Par une requête, enregistrée le 24 décembre 2015, Mme A...C...épouseD..., représentée par MeB..., demande à la cour :
1°) d'annuler ce jugement du tribunal administratif d'Orléans du 24 novembre 2015 ;
2°) d'annuler l'arrêté du 16 juillet 2015 du préfet d'Eure-et-Loir ;
3°) d'enjoindre au préfet d'Eure-et-Loir, à titre principal, de lui délivrer une autorisation provisoire de séjour en application de l'article L. 512-4 du code de l'entrée et du séjour des étrangers et du droit d'asile et, sur le fondement de l'article L. 911-1 du code de justice administrative, de lui délivrer une carte de séjour temporaire, dans le délai de 15 jours courant de la notification de l'arrêt à intervenir, sous astreinte de 100 euros par jour de retard, ou d'enjoindre au préfet d'Eure-et-Loir, à titre subsidiaire, de réexaminer sa situation, dans les mêmes conditions de délai et d'astreinte ;
4°) de mettre à la charge de l'Etat la somme de 2 000 euros par application de l'article L.761-1 du code de justice administrative.
Elle soutient que :
en ce qui concerne la décision de refus de titre de séjour :
- la décision a été prise par une autorité incompétente ;
- la décision contestée est entachée d'une erreur de droit au regard des stipulations de l'article 3 al 3 de l'accord franco-tunisien du 17 mars 1988 ; elle remplit les conditions fixées par cet accord : elle résidait régulièrement en France depuis plus de trois ans, dispose de moyens d'existence professionnels et exerce le métier d'enseignant qui fait partie de la liste des métiers ouverts aux ressortissants tunisiens sans que leur soit opposable la situation de l'emploi ;
- la décision est entachée d'une erreur manifeste d'appréciation des conséquences sur sa situation personnelle ; son mari est venu en France avec un visa touristique et ses parents ne vivent pas en Tunisie mais en Arabie Saoudite ; elle disposait de deux diplômes tunisiens dont une maitrise en sciences physiques, elle a obtenu en France en 2012, un master science de la fusion nucléaire et justifie d'une expérience professionnelle d'enseignante depuis février 2011 ; elle s'est mariée en France le 10 août 2013 et leur enfant est né en France le 27 juillet 2015 ; un de ses frères réside à Chartres et est marié à une française ;
en ce qui concerne la décision d'obligation de quitter le territoire français :
- cette décision est illégale par voie de conséquence de l'illégalité de la décision de refus de titre de séjour ;
- la décision a été prise par une autorité incompétente ;
- le préfet ne pouvait lui faire application des dispositions du I-5°de l'article L. 511 du code de l'entrée et du séjour des étrangers et du droit d'asile alors qu'elle était titulaire, à la date de la décision contestée de refus de séjour, d'un récépissé en cours de validité.

- DONNÉES

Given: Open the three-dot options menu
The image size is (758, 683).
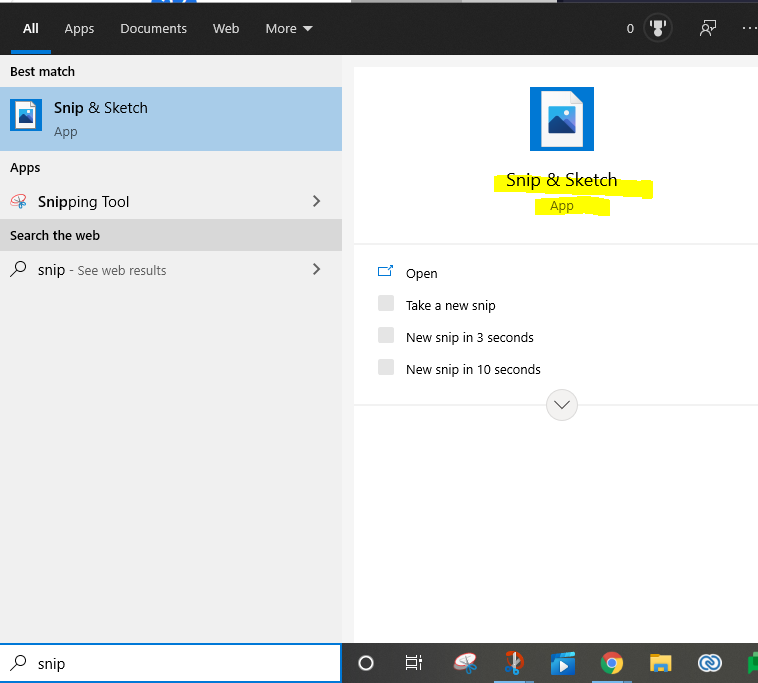Looking at the screenshot, I should pyautogui.click(x=749, y=29).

- CONSIGNE
Prolongez l'extrait consacré au recours contre le refus de titre de séjour en reprenant juste après sa dernière phrase.

- CORRIGÉ
Une mise en demeure a été adressée le 22 février 2016 au préfet d'Eure-et-Loir, en application de l'article R. 612-3 du code de justice administrative.
Un mémoire en défense, enregistré le 1er juillet 2016, a été présenté par le préfet d'Eure-et-Loir, mais n'a pas été communiqué eu égard à l'identité de son contenu par rapport aux écritures présentées par le préfet devant le tribunal administratif d'Orléans.
Vu les autres pièces du dossier.
Vu :
- la convention européenne de sauvegarde des droits de l'homme et des libertés fondamentales ;
- l'accord du 17 mars 1988 entre le Gouvernement de la République française et le Gouvernement de la République de Tunisie en matière de séjour et de travail ;
- l'accord-cadre relatif à la gestion concertée des migrations et au développement solidaire entre le Gouvernement de la République française et le Gouvernement de la République de Tunisie et le protocole relatif à la gestion concertée des migrations, signés à Tunis le 28 avril 2008 ;
- le code de l'entrée et du séjour des étrangers et du droit d'asile ;
- la loi n° 91-647 du 10 juillet 1991 ;
- le code de justice administrative.
Les parties ayant été régulièrement averties du jour de l'audience.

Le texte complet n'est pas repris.